▶ _DATA_:
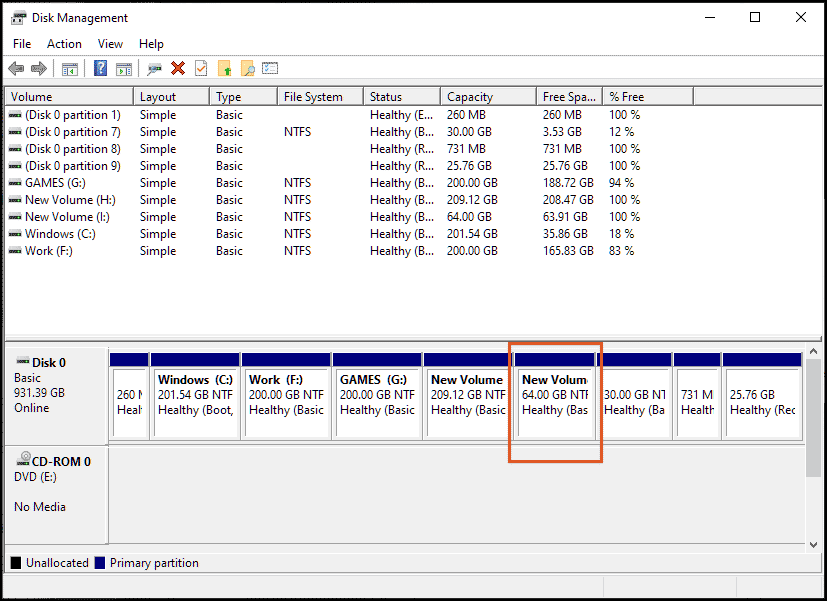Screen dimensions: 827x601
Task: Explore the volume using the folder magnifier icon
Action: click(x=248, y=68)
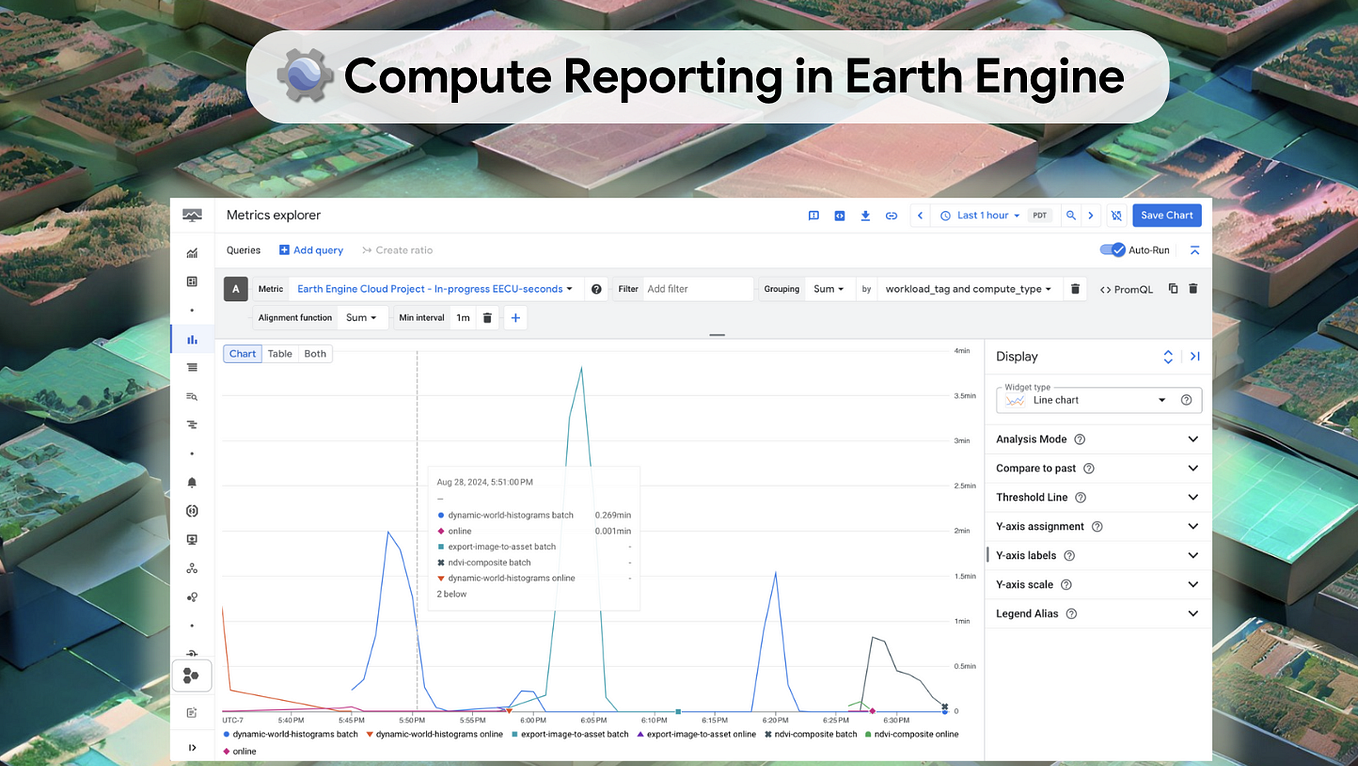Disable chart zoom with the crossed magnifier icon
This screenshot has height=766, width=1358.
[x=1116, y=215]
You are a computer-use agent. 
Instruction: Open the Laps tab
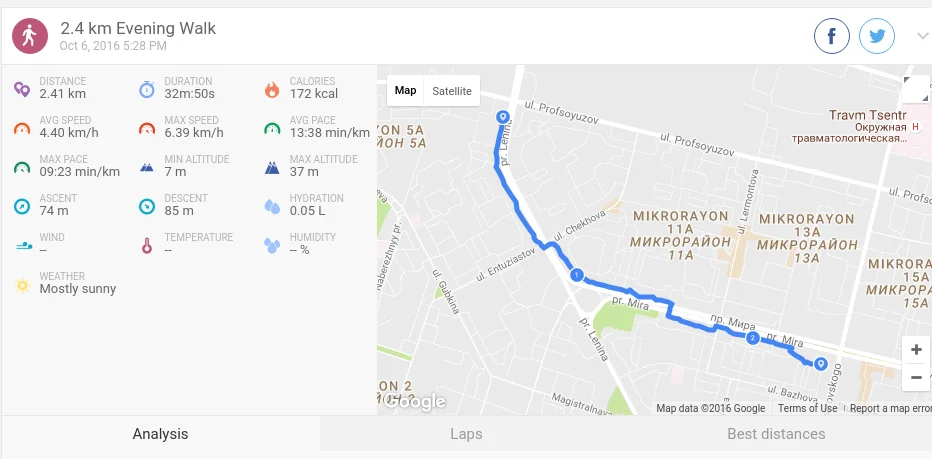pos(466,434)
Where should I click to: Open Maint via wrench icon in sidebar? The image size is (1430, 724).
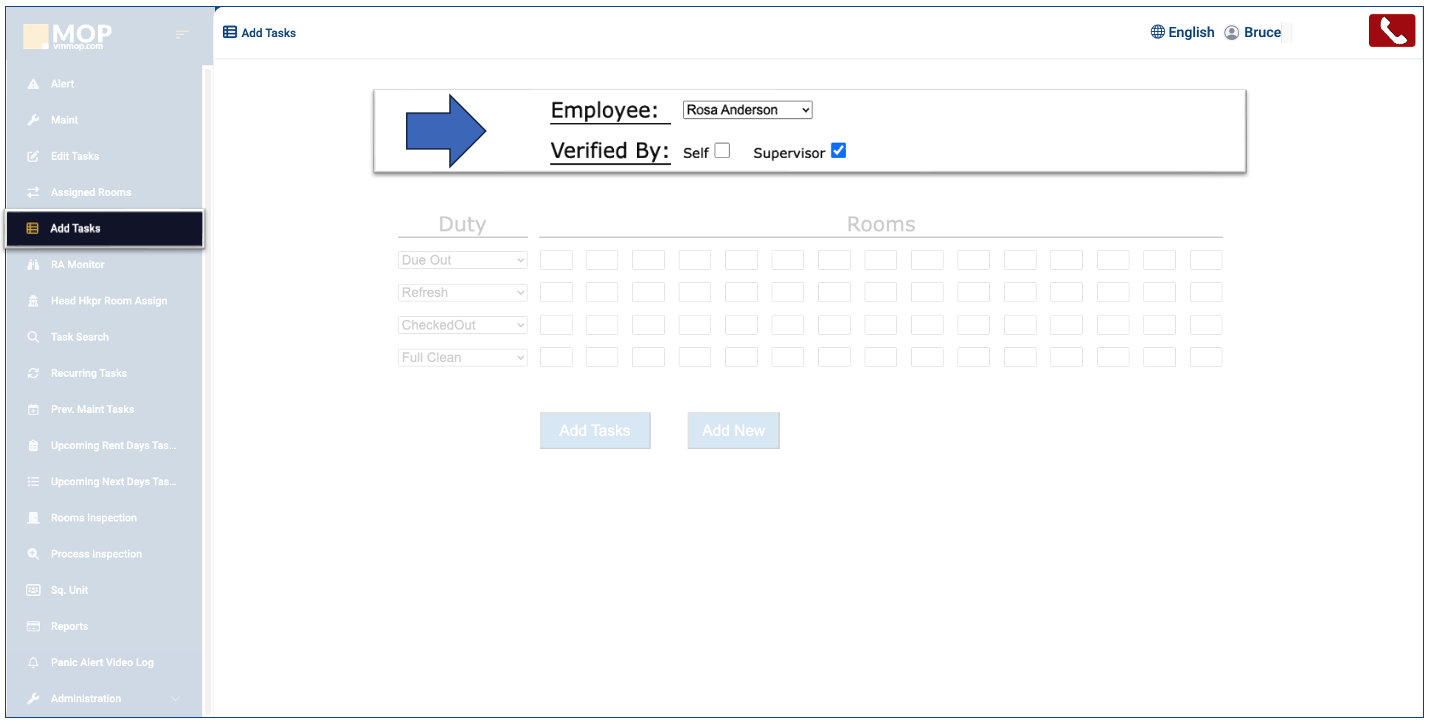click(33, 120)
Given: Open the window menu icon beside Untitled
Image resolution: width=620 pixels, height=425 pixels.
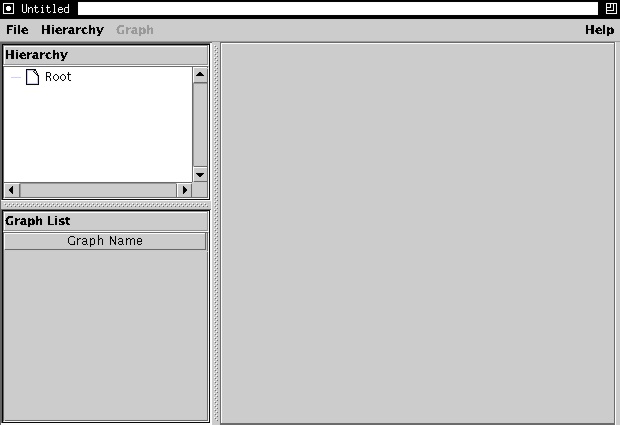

* * *

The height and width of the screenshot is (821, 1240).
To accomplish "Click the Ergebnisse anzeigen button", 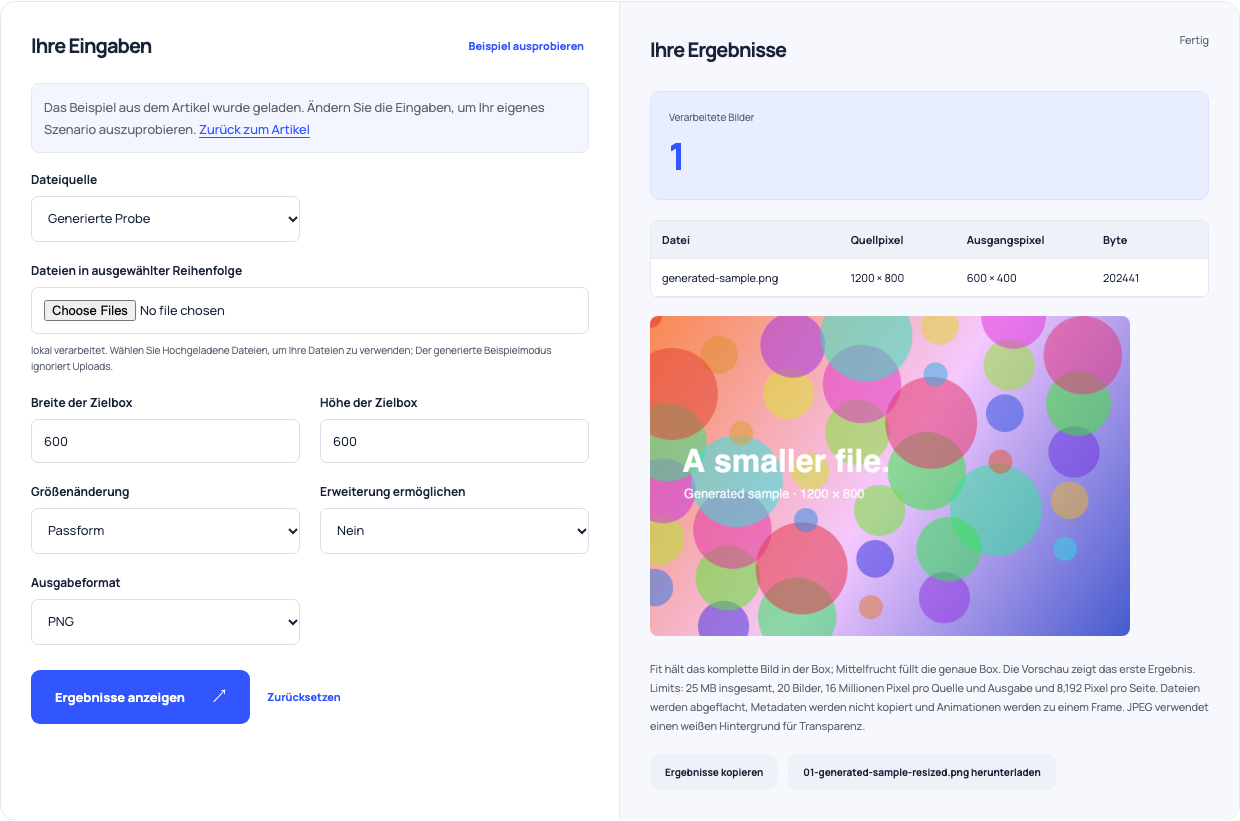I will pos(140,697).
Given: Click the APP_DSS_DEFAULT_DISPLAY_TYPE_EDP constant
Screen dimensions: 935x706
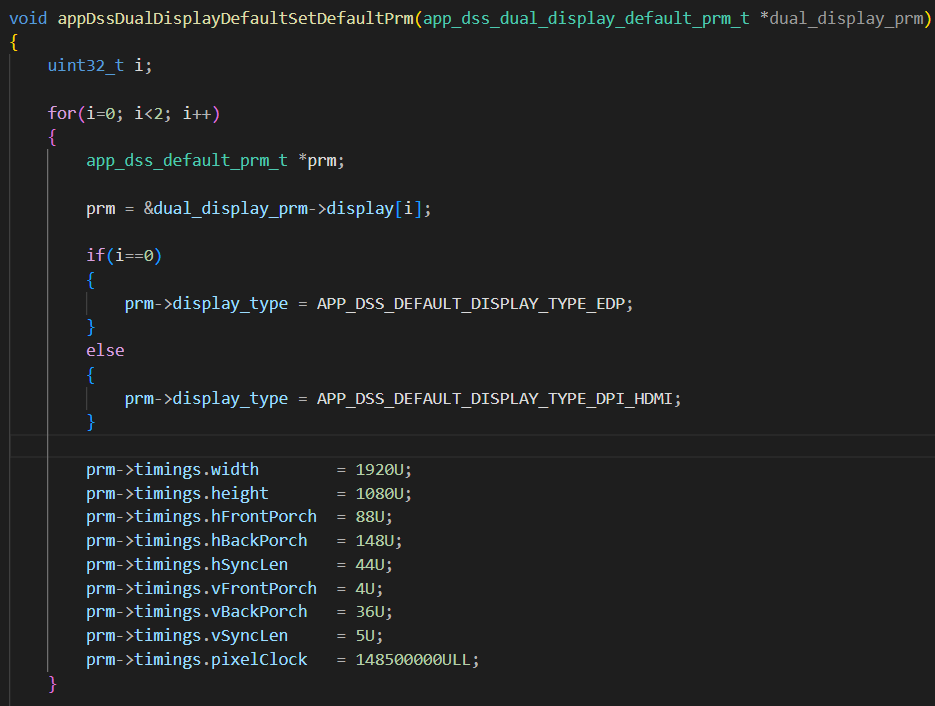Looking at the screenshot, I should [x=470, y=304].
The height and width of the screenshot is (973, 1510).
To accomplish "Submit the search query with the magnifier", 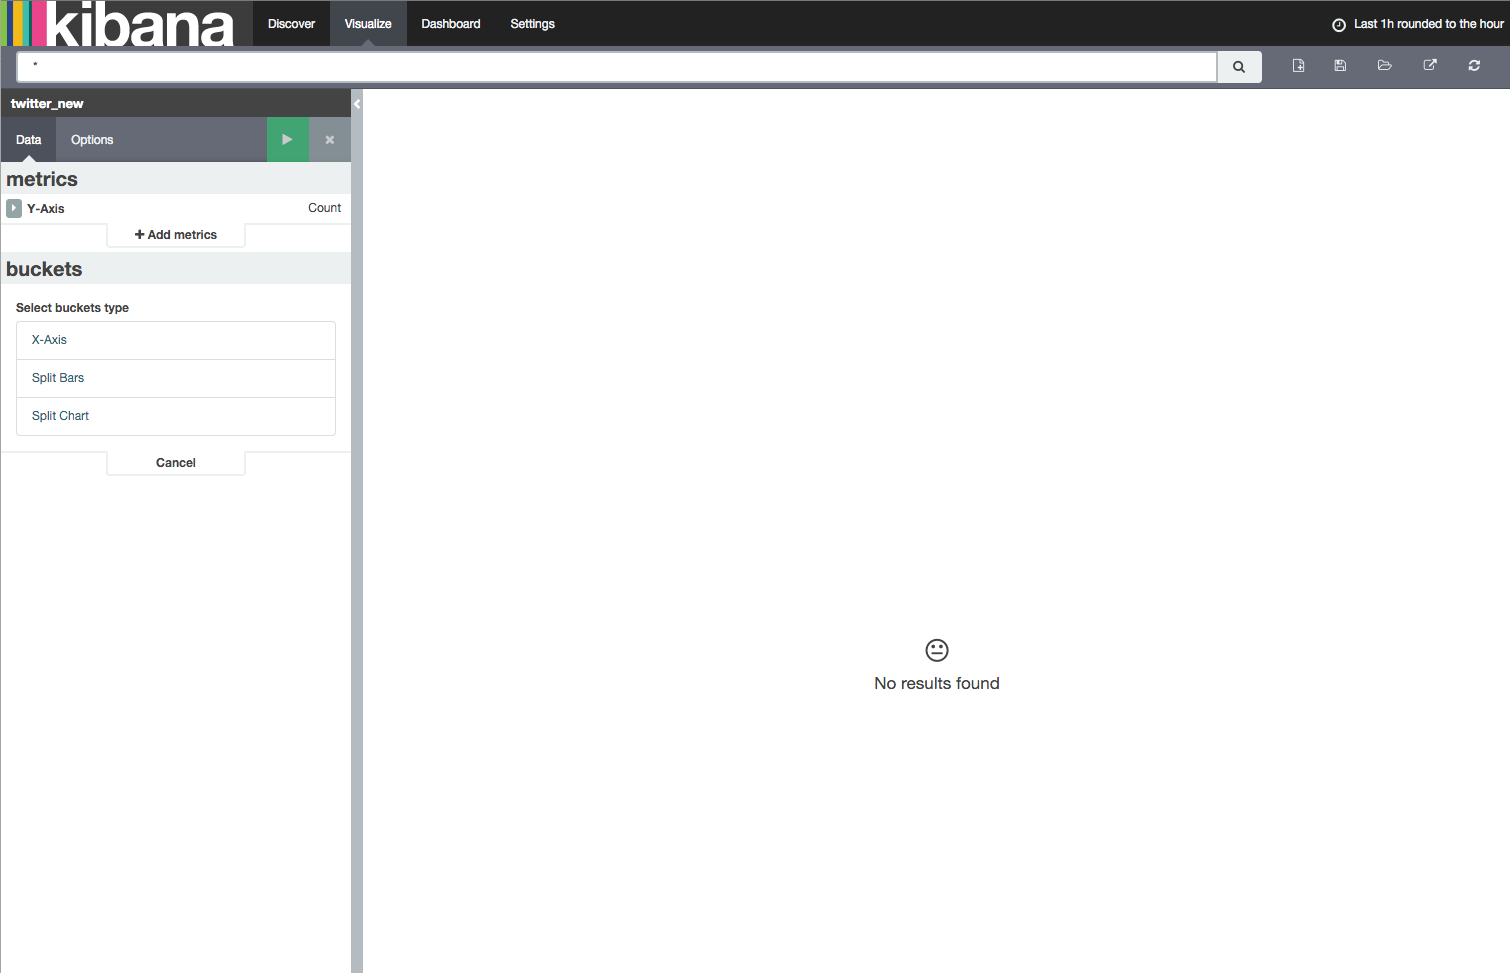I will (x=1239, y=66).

▶ _WORK INSTRUCTIONS_:
Here the output must be the lines above from the line with "Given: Open the" to the line with "Image resolution: width=620", both included, duplicated word for word and nothing else.

▶ _EXPECTED OUTPUT_:
Given: Open the window menu icon beside Untitled
Image resolution: width=620 pixels, height=425 pixels.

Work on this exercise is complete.